I’ve had different versions of this paper running through my head for 25 years.
My father – the inspiration for the cooking show paper – has asked me a couple times over the years regarding the engineering/automotive sector, when they knew something was wrong; what should we do? But like so many other sectors, it gets brushed aside.
There’s money involved.
My local hockey club can’t figure out how to go public, so it’s no wonder that public health agencies can’t figure it out either.
Yet the job of public health, no matter how many political assholes, no matter how many impediments, and no matter how many dog bites you have to investigate, is to protect public health.
That doesn’t always (rarely) happen.
Anyone can search barfblog.com under the phrase “going public” and find hundreds of incidents of people acting like shits.
But this is important shit, because credibility depends on transparency and trust and truthiness (at least in my idyllic world-view).
Public health is under siege.
The science is there, the outbreaks are there. Go public.
Or at least explain the process so mere mortals can understand.
Going public: Early disclosure of food risks for the benefit of public health
NEHA, Volume 79.7, Pages 8-14
Benjamin Chapman, Maria Sol Erdozaim, Douglas Powell
Often during an outbreak of foodborne illness, there are health officials who have data indicating that there is a risk prior to notifying the public. During the lag period between the first public health signal and some release of public information, there are decision makers who are weighing evidence with the impacts of going public.
Multiple agencies and analysts have lamented that there is not a common playbook or decision tree for how public health agencies determine what information to release and when. Regularly, health authorities suggest that how and when public information is released is evaluated on a case-by-case basis without sharing the steps and criteria used to make decisions. Information provision on its own is not enough.

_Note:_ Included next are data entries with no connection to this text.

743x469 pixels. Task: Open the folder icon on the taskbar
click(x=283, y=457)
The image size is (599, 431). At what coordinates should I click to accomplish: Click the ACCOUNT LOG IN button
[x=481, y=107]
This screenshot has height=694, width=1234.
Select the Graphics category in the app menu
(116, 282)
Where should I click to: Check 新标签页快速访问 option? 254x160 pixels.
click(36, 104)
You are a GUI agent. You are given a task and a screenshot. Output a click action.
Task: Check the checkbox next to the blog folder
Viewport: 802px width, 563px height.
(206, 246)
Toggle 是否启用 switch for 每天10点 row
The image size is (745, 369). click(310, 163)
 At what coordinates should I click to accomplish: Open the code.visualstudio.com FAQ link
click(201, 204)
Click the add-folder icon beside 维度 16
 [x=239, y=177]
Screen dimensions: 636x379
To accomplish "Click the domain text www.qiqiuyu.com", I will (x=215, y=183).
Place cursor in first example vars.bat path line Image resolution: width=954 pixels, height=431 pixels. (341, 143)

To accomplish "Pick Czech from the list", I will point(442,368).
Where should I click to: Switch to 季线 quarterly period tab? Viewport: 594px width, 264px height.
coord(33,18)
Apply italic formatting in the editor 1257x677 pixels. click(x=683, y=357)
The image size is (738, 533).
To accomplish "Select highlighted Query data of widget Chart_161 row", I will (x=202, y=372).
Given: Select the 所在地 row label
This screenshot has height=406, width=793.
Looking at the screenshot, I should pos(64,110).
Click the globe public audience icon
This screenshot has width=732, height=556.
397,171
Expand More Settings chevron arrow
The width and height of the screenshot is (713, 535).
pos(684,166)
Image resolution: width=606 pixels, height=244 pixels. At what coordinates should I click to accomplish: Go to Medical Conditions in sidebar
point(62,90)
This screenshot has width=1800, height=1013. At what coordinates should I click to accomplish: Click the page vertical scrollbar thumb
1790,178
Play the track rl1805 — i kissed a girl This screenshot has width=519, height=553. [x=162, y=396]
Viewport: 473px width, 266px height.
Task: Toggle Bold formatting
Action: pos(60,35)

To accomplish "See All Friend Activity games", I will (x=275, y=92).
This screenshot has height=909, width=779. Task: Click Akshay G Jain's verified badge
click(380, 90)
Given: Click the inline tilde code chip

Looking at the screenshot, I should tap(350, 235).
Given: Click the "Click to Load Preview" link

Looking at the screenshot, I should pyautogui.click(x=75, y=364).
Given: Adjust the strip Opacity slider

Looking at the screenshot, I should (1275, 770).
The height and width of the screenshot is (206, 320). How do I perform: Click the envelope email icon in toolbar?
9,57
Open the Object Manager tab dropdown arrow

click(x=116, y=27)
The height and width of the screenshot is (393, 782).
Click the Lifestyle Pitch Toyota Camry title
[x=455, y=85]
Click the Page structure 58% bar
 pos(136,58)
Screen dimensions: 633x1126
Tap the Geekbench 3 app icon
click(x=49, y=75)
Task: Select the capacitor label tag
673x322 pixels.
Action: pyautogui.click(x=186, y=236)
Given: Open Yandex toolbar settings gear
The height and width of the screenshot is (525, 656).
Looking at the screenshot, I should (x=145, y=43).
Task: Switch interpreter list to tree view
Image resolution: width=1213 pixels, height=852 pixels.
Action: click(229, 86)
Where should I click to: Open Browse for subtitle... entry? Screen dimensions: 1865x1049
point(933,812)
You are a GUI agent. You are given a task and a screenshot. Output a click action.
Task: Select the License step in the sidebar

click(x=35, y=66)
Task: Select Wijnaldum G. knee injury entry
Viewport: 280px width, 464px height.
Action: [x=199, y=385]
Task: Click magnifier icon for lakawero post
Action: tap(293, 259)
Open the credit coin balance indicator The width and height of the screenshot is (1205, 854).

Risk communication, to be effective and grounded in behavior theory, should provide control measure options for risk management decisions. There is no indication in the literature that consumers benefit from paternalistic protection decisions to guard against information overload. A review of the risk communication literature related to outbreaks, as well as case studies of actual incidents, are explored and a blueprint for health authorities to follow is provided.